Kateri Akiwenzie-Damm is a member of Saugeen Ojibway First Nation. Akiwenzie-Damm has served as Poet Laureate for Owen Sound and North Grey. In 1993, she established Kegedonce Press, a publishing house devoted to Indigenous writers. She has also authored Without Reservation: Indigenous Erotica.
Works: (Re)Generation, My Heart is a Stray Bullet.
Marie Annharte Baker is a member of Little Saskatchewan First Nation. Annharte's work concentrates on women, urban, Indigenous, disability, and related topics. She critiques life from Western Canada. After graduating with an English degree in the 1970s, she became involved in Native activism and was one of the first people in North America to teach a class entirely on Native women.
Works: Indigena Awry, Miskwagoode, Exercises in Lip Pointing.

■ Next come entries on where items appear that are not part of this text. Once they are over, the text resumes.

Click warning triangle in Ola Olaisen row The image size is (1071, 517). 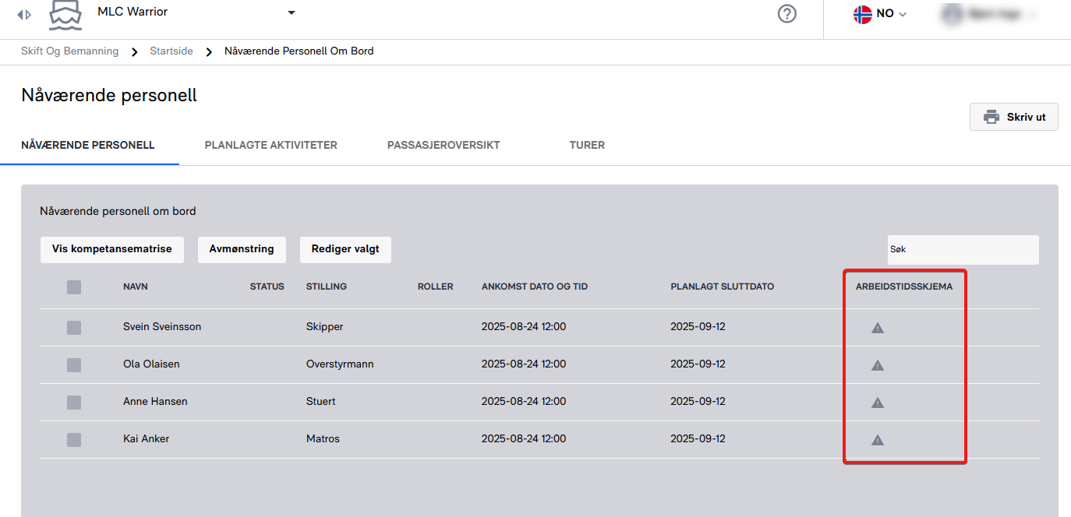click(x=877, y=365)
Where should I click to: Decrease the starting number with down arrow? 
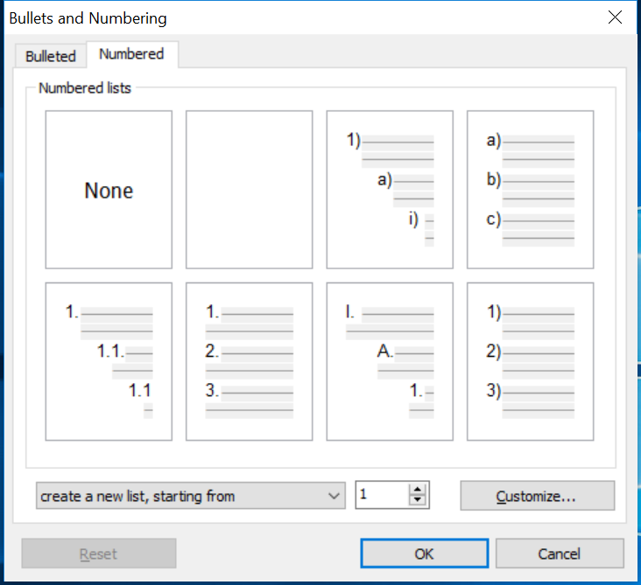(x=418, y=501)
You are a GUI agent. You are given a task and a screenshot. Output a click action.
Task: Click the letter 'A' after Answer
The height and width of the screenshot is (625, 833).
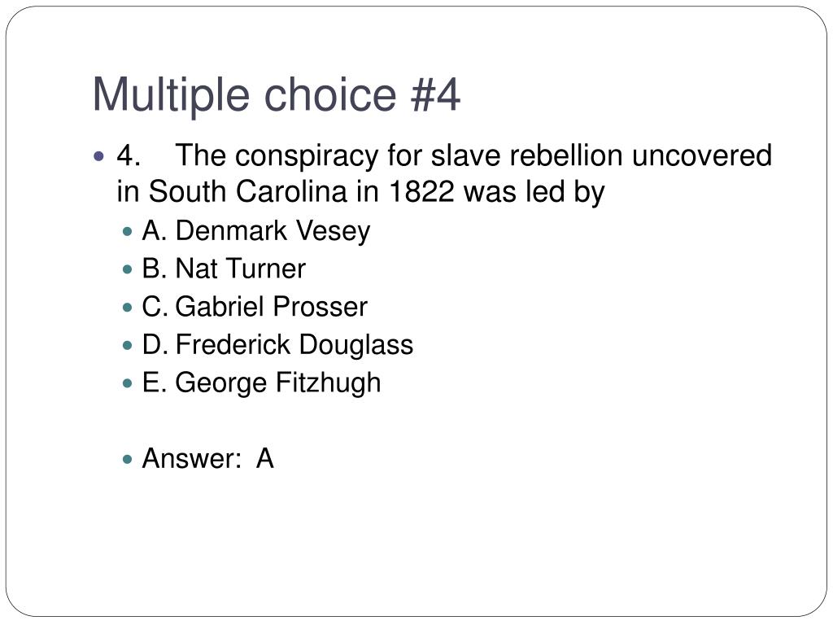[x=265, y=459]
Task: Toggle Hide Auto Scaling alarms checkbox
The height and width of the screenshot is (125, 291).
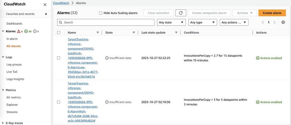Action: (x=100, y=13)
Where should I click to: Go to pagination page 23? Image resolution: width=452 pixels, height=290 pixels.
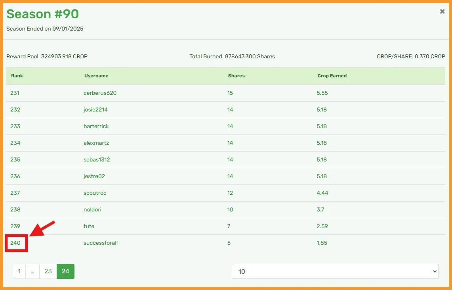(48, 271)
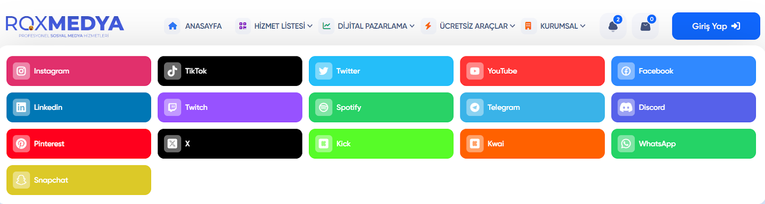
Task: Click the notification bell icon
Action: pos(613,26)

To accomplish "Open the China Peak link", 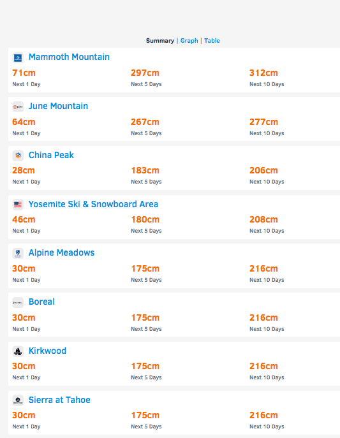I will pos(51,155).
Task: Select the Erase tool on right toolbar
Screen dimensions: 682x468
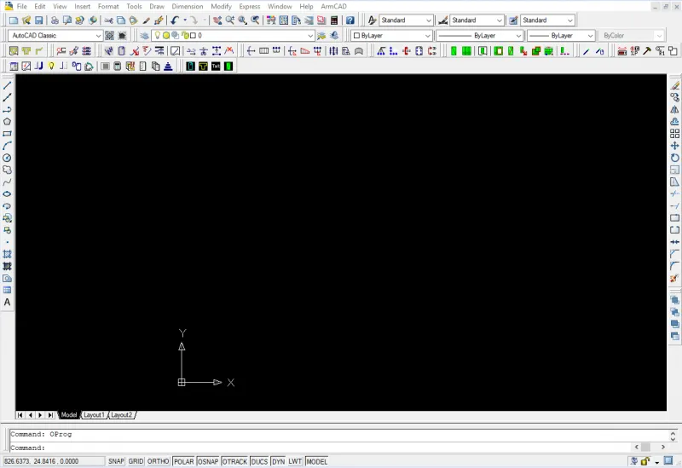Action: (x=675, y=86)
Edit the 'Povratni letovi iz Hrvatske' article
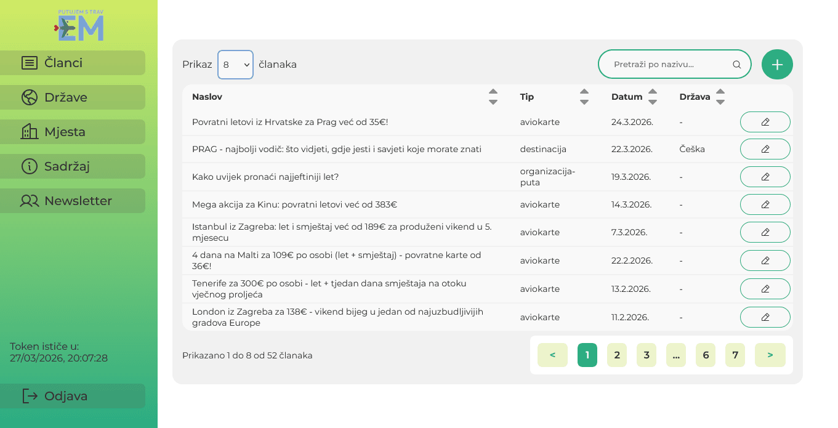This screenshot has width=838, height=428. pyautogui.click(x=765, y=121)
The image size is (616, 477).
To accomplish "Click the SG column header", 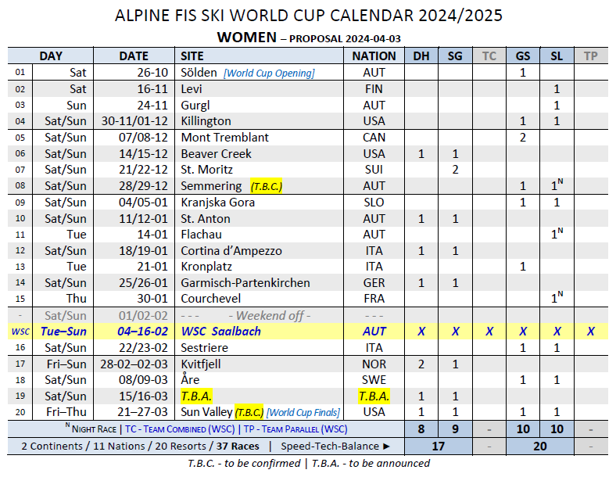I will 455,56.
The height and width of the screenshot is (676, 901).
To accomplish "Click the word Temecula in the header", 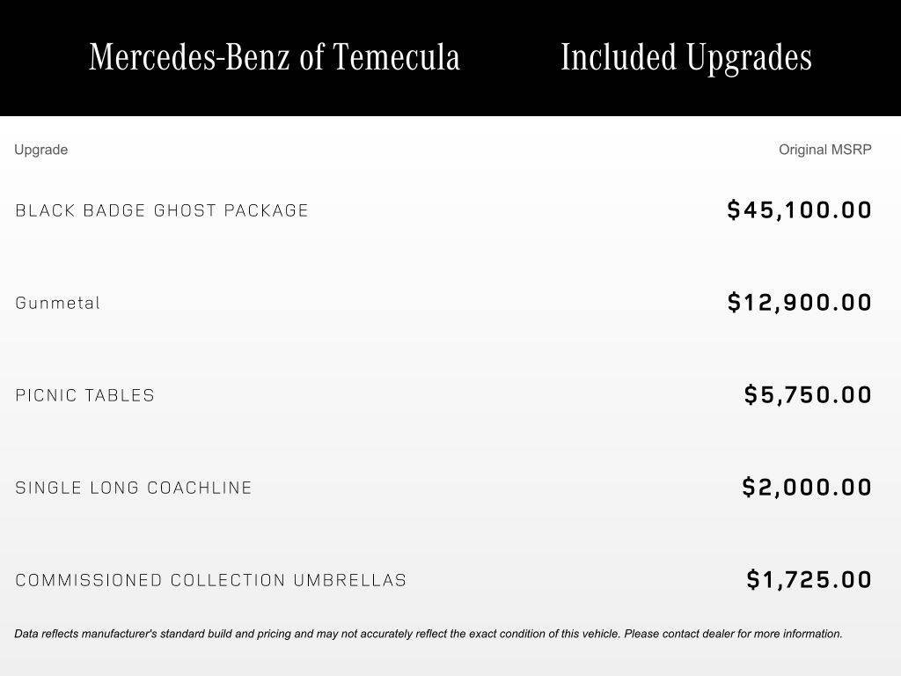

Lesley Belleau is a member of Garden River First Nation. She is noted for her 2017 collection Indianland. She has an MA in English literature from the University of Windsor and is working on a PhD in Indigenous Studies from Trent University.
Works: Indianland.
Kimberly M. Blaeser is an enrolled member of the White Earth Reservation. Blaeser served as Wisconsin's Poet Laureate from 2015-2016. She is a professor of English at the University of Wisconsin-Miluwakee. A contemporary of Vizenor, she is the first critic to publish a book-length study on his fiction. She has been writing poetry since 1993.
Works: Apprenticed to Justice, Trailing You, Absentee Indians and Other Poems.
Diane Burns was a member of the Lac Courte Oreilles band. Burns was Anishinaabe through her mother and Chemehuevi through her father. Burns attended the Institute of American Indian Arts and Barnard College (within Columbia University). She was also an accomplished visual artist. She is considered an important figure within the Native American contemporary arts movement.
Works: Riding the One-Eyed Ford (available online).
Aja Couchois Duncan is a Bay Area educator, writer, and coach. Duncan is of Ojibwe, French, and Scottish descent. Her debut collection won the California Book Award. She holds an MFA in creative writing from San Francisco State University.
Works: Restless Continent, Vestigal.
Heid E. Erdrich is a member of the Turtle Mountain band. Erdrich is a granddaughter of Patrick Gourneau, who fought against Indian termination during his time as tribal chairman from 1953-1959. Erdrich holds a PhD in Native American Literature and Writing. Erdrich used to teach, but has since stepped back from doing it full-time. She directs Wiigwaas Press, an Ojibwe language publisher.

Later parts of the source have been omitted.